I have seen and also tried pytorch pruning, but have not seen any improvements in inference time or reduction of model size. By considering the old posts i have seen pruning is like a expermental feature. Is it still like expermental tool or is there any real impact of inference time.

Hi, I did some reaserach on pruning and might help you clear some doubts.

Pruning by itself only sets to zero some elements of the weight tensor, but such elements are still part of the nertwork. This is the reason why you do not see any difference in the model size nor in the inference time.

That said there are ways to exploit a pruned model to gain some advantages depending on the pruning strategies that was used.

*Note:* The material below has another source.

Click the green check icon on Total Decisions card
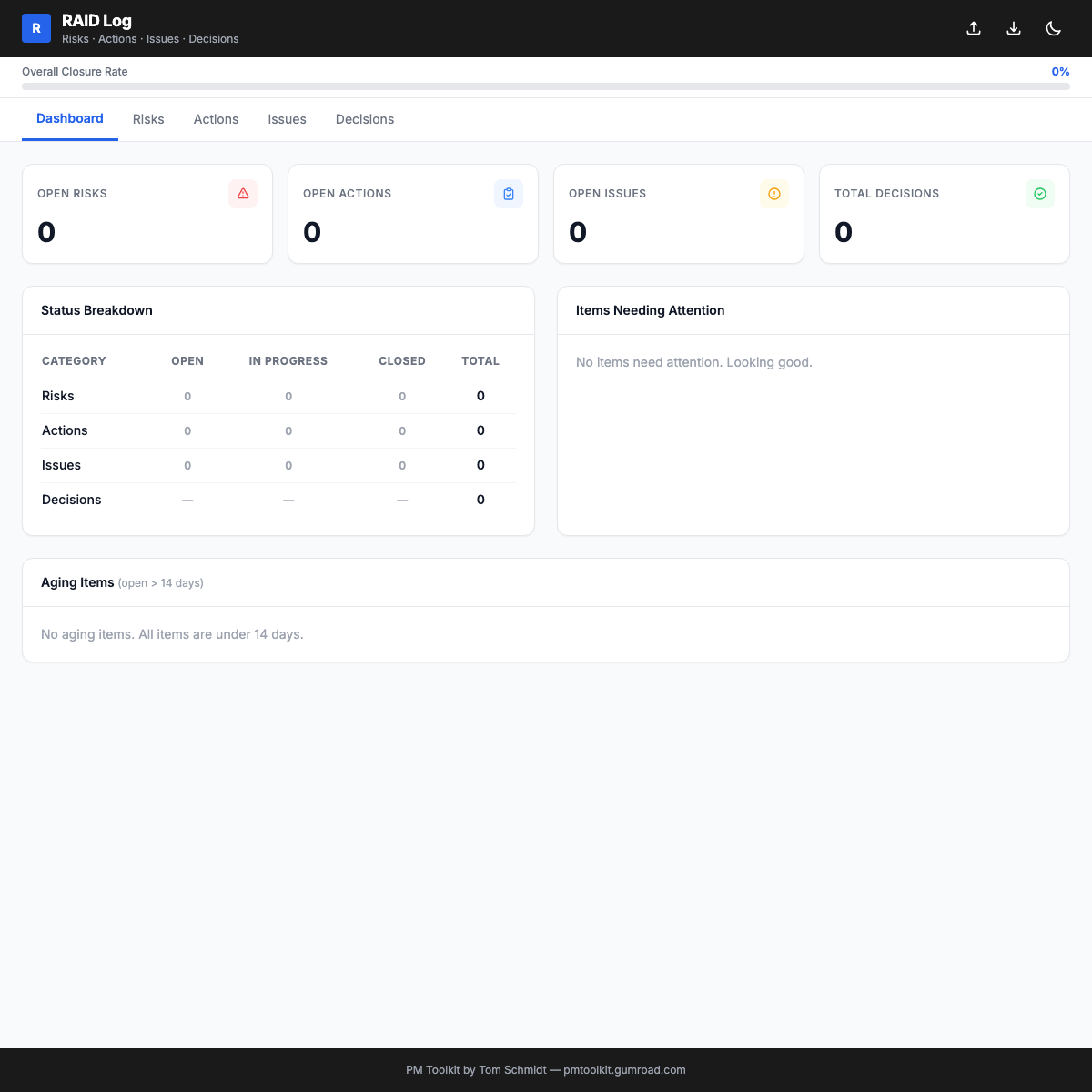tap(1040, 194)
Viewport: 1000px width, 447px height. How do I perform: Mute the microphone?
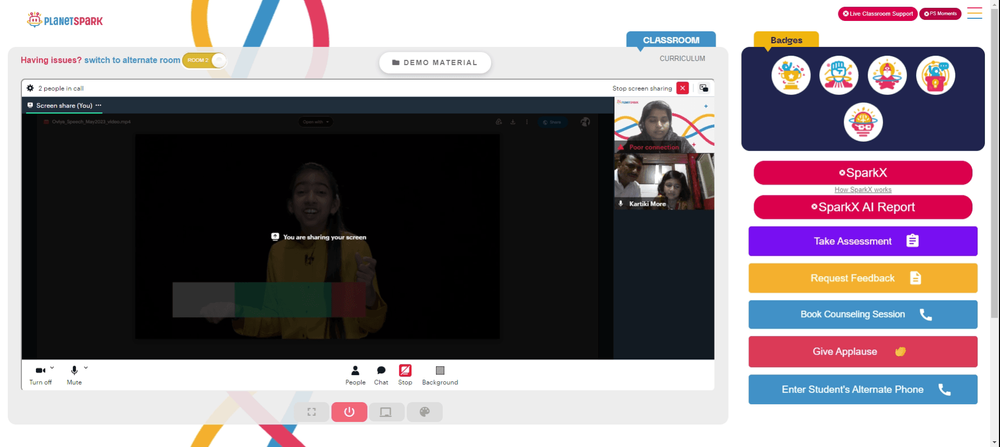[74, 375]
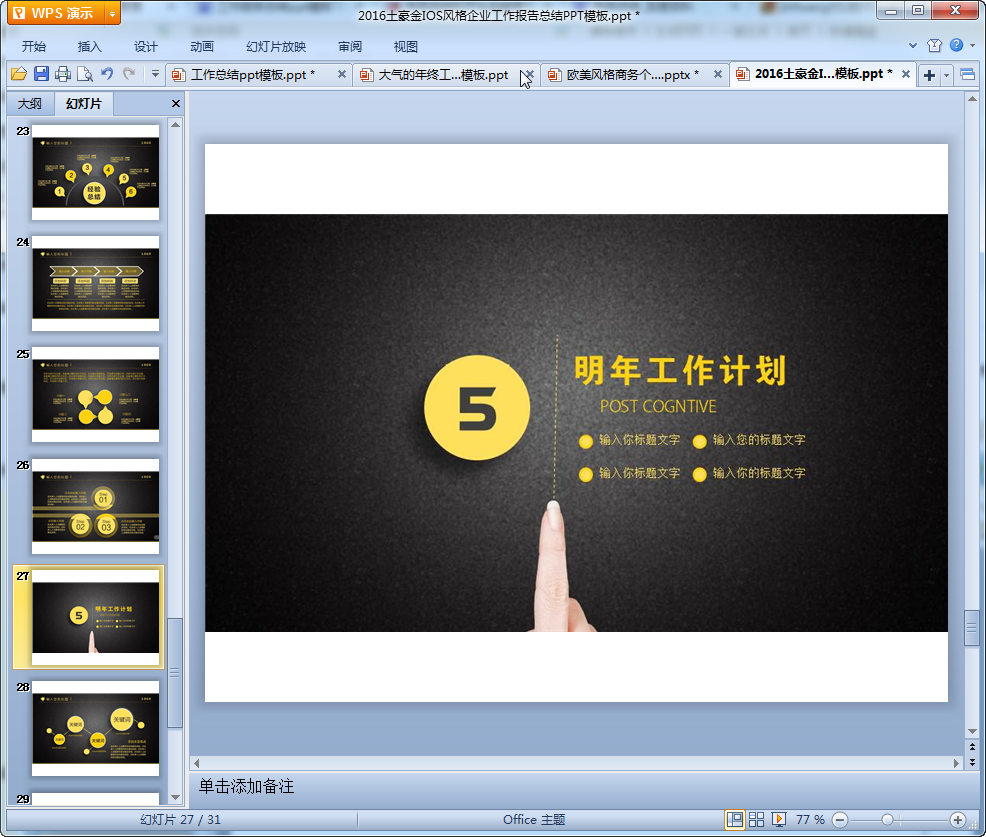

If you use an **unstructured** pruning approach (leads to tensors that have zeroes peppered throughout), you could rely on some ad hoc hardware or sotware (i.e. torch.sparse — PyTorch 1.11.0 documentation) which should be optimized to work with sparse tensors.

If you use a **structured** approach (removing entire rows or columns of the weight matrices) you might be able to remove the pruned neurons, leading to smalle and faster models without the need for particular hardware.

For the second case we’ve actually built a PyTorch-compatible library which does exactly that. You are welcome to try it out.

If you have any questions feel free to ask.

Thanks for your answer, i really appreciate the work you put on this. Sure will check the simplify. I am **unstructured** pruning hence lot of my weights are set to zero. Does this library support transfromers in general??

Our library is currently tested on standard torchvision classifcation models, up to v0.10 (I should probably specify it in the docs since now they added more models).

If you’d like to test it on your specific case and open an issue for any eventual problem, we’ll be happy to assist with it and possibly improve the library.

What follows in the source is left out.